**EXERCISE MATERIALS**
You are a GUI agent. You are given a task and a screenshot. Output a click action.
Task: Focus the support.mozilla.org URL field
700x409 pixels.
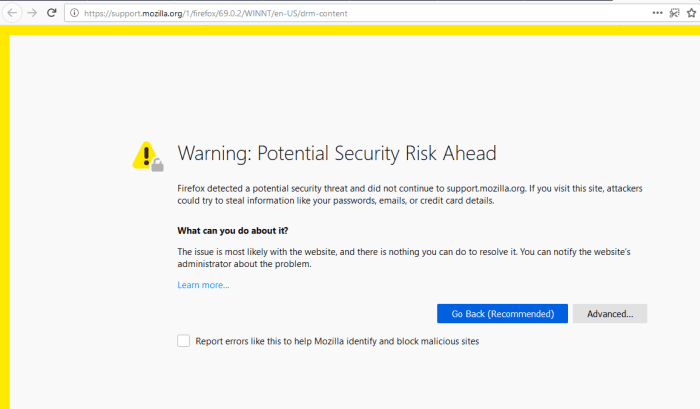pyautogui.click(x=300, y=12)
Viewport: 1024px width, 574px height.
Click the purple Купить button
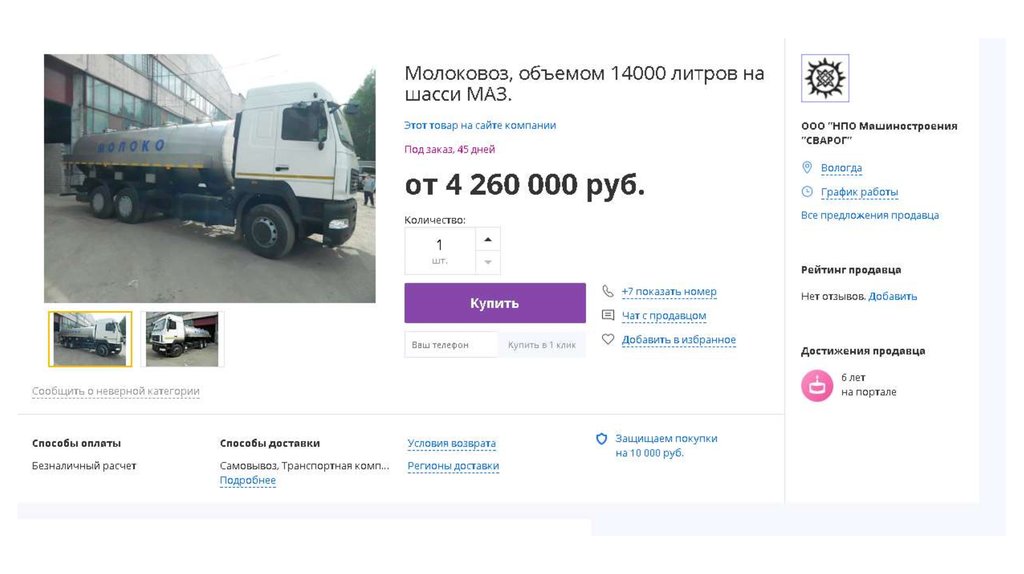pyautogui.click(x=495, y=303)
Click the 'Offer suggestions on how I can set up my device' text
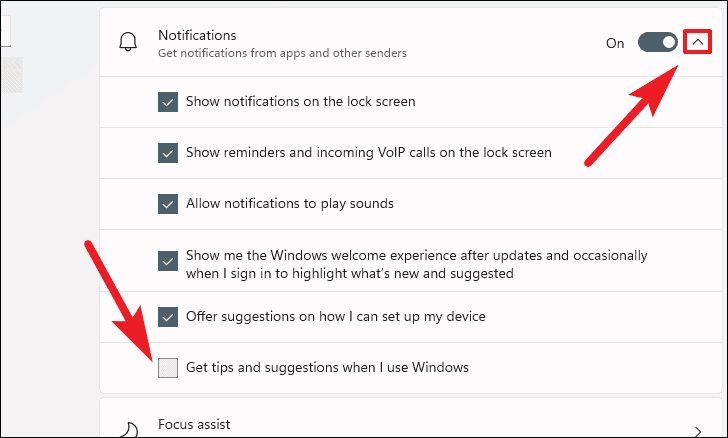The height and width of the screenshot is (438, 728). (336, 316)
...
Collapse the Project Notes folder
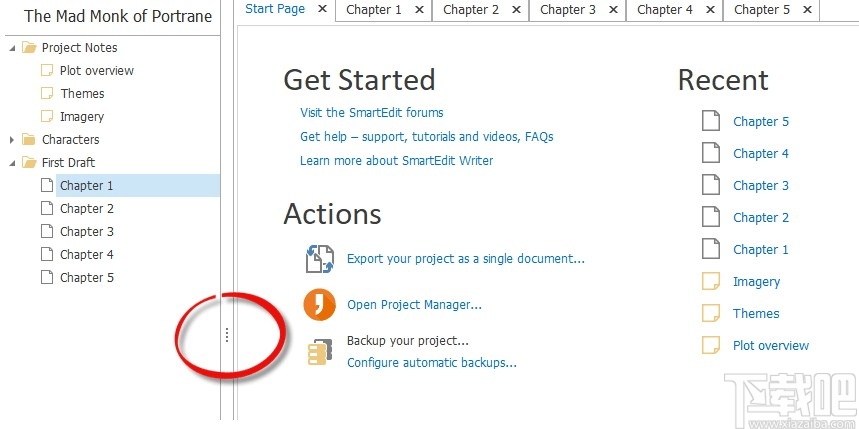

**GIVEN TASK**
Can you reproduce the listing word for word, from the line containing "You are a GUI" down to the line containing "The height and", both included, with the pictures left out?

**SOLUTION FOR THIS TASK**
You are a GUI agent. You are given a task and a screenshot. Output a click action.
Task: Focus the support.mozilla.org URL field
700x409 pixels.
pyautogui.click(x=300, y=12)
Viewport: 1024px width, 574px height.
Click the purple Купить button
pyautogui.click(x=495, y=303)
Click the 'Offer suggestions on how I can set up my device' text
The height and width of the screenshot is (438, 728). (336, 316)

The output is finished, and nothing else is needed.